Ia mengatakan, IPR dan WPR juga diamanahkan dalam Undang-undang Nomor 4 Tahun 2009 Tentang Pertambangan Mineral dan Batubara yang berlaku secara nasional.
Merujuk pada kedua Undang-undang tersebut, menunjukkan adanya niat baik negara dan pemerintah pusat, untuk memberi jaminan dan ruang ekonomi sektor tambang bagi rakyat kecil yang seharusnya ditindaklanjuti secara serius oleh pemerintah daerah, agar rakyat merasa memiliki kedaulatan ekonomi atas kekayaan alamnya sendiri.
Zulkarnain mengatakan ketidakhadiran qanun/Perda tersebut, menggambarkan ketidakpekaan Pemprov Aceh dan DPR Aceh terhadap persoalan rakyat, Persoalan lingkungan dan Persoalan ekonomi daerah.
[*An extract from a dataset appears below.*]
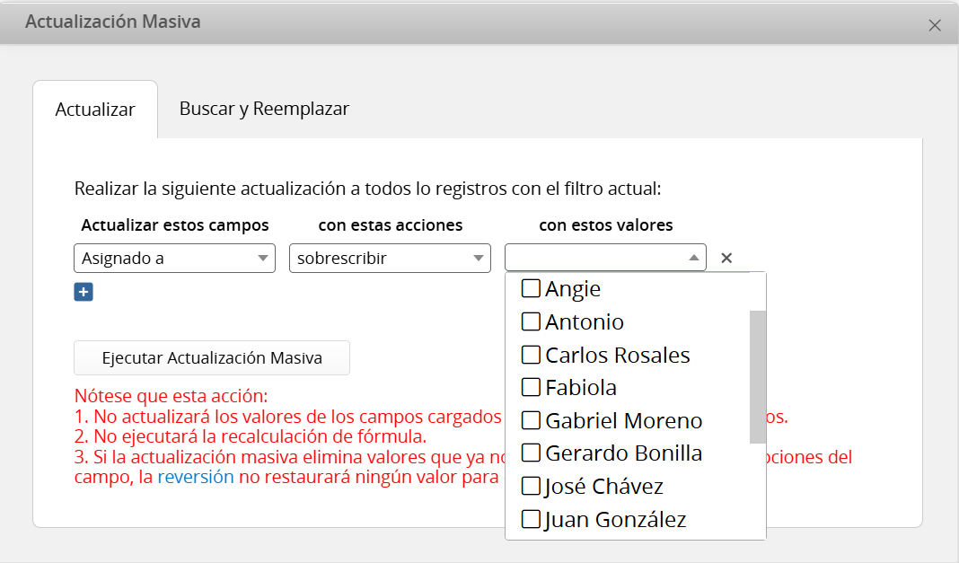Close the Actualización Masiva dialog
Viewport: 959px width, 563px height.
click(x=935, y=25)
Sementara itu, Izin Usaha Pertambangan (IUP) untuk perusahaan-perusahaan besar dari luar Aceh seperti Jakarta dan Kalimantan terus diterbitkan.
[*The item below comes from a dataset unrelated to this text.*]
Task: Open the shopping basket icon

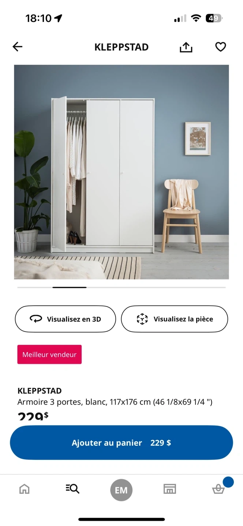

“Mereka (pelaku usaha luar) mendapatkan ribuan hektare lahan tambang di Kabupaten Nagan Raya dan Kabupaten lainnya di Aceh. Bahkan IUP yang dikeluarkan secara serampangan. Misalnya lahan perkebunan rakyat tiba-tiba di atasnya sudah keluar IUP tanpa diketahui oleh pemilik lahan, DAS sungai sudah menjadi IUP,” katanya.
Zulkarnain mengatakan maka tidak ada alasan lagi bagi DPRA dan Pemerintah Aceh untuk mengabaikan pengesahan Qanun tentang Pengelolaan Pertambangan Minerba, jika benar-benar berpihak pada kepentingan rakyat Aceh.